Encouragingly, specifically targeting mitochondria with hydrogen sulfide using another compound, AP39, resulted in the same effects, but at a 3.7 million-fold lower dose. “Using C. elegans, we have identified pharmacologic treatments that supplement hydrogen sulfide (H2S),” the authors noted. “One, sodium GYY4137, largely acts like prednisone to improve neuromuscular health; the other, AP39, targets H2S delivery to mitochondria … AP39 treatment also improved movement and strength, suggesting that mitochondrial H2S has therapeutic value due to action in the mitochondria, such as improved cellular bioenergetics and adenosine triphosphate (ATP) synthesis, prevention of oxidant formation, preservation of mitochondrial DNA integrity, and delaying onset of cell death and inflammation.” The investigators pointed out that as the two test molecules are not steroids, they are also unlikely to produce steroid-induced side effects.”

Szewczyk, who is also principal investigator of the Ohio Musculoskeletal & Neurological Institute, commented, “Steroids are very effective and safe drugs but their use over a long period of time causes effects to wear off and they can have some very unpleasant and life-changing side effects. The compounds we’ve used in our study are not steroids and they work in a very similar way to these drugs give the same improvement in muscle function, but at a much, much lower dose and because they are not steroids, they are unlikely to produce steroid-induced side effects such as weaker muscle and decreased ability to fight infection.”

The team concluded, “The finding that NaGYY treatment recapitulated the beneficial effects of prednisone for DMD phenotypes in worms suggests that not only could H2S be examined as a potential treatment for DMD, but also for greater understanding of why H2S has therapeutic value and what the role of H2S is in the DMD pathology … Overall, we provide evidence for the use of H2S compounds, including those which target H2S delivery to mitochondria, in the treatment of DMD and raise important questions of the role of H2S in the onset and progression of DMD pathology.”

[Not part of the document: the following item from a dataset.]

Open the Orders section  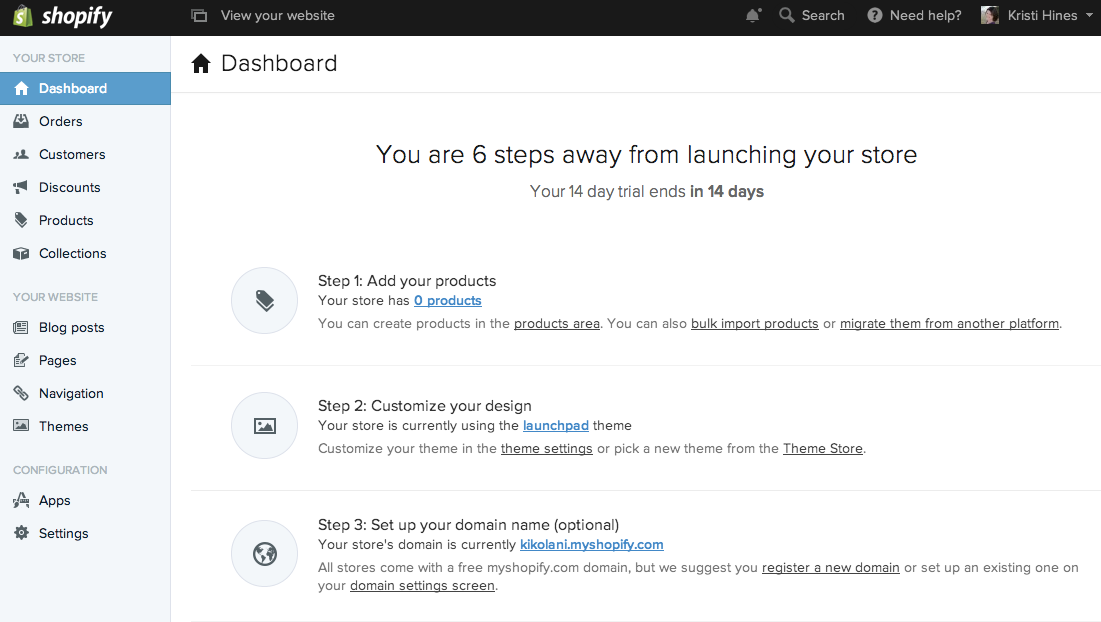[60, 121]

The paper’s first author, Rebecca Ellwood, a PhD student, at the Medical Research Council (MRC) Versus Arthritis Centre for Musculoskeletal Ageing Research, Royal Derby Hospital, University of Nottingham, added, “Life first emerged on earth in a sulfide-rich environment and thrived for billions of years before it was replaced by the oxygen we have today. Our cells and our mitochondria have maintained the ability to both make and use very small amounts of sulfide to keep healthy. Our study now shows that in DMD models, this metabolic pathway is defective, offering a potential for therapeutic intervention to correct this defect.”

Whiteman developed the tool compounds used in the reported study, and is also developing next-generation molecules for commercialization. He said, “At Exeter we are developing more advanced approaches to target muscle mitochondria, and we aim to spin-out a new biotech company called MitoRx Therapeutics to develop these newer approaches for clinical use during 2021.”

Kate Adcock, PhD, director of research and innovation at the charity Muscular Dystrophy UK, said: “We welcome research that increases our understanding of molecular pathways that could both contribute to the symptoms of Duchenne muscular dystrophy and offer potential new therapeutic targets. Although a long way from patient studies, this research has shown interesting results in animal models of Duchenne muscular dystrophy and it is encouraging to see these early-stage studies for such a complex, rare condition.”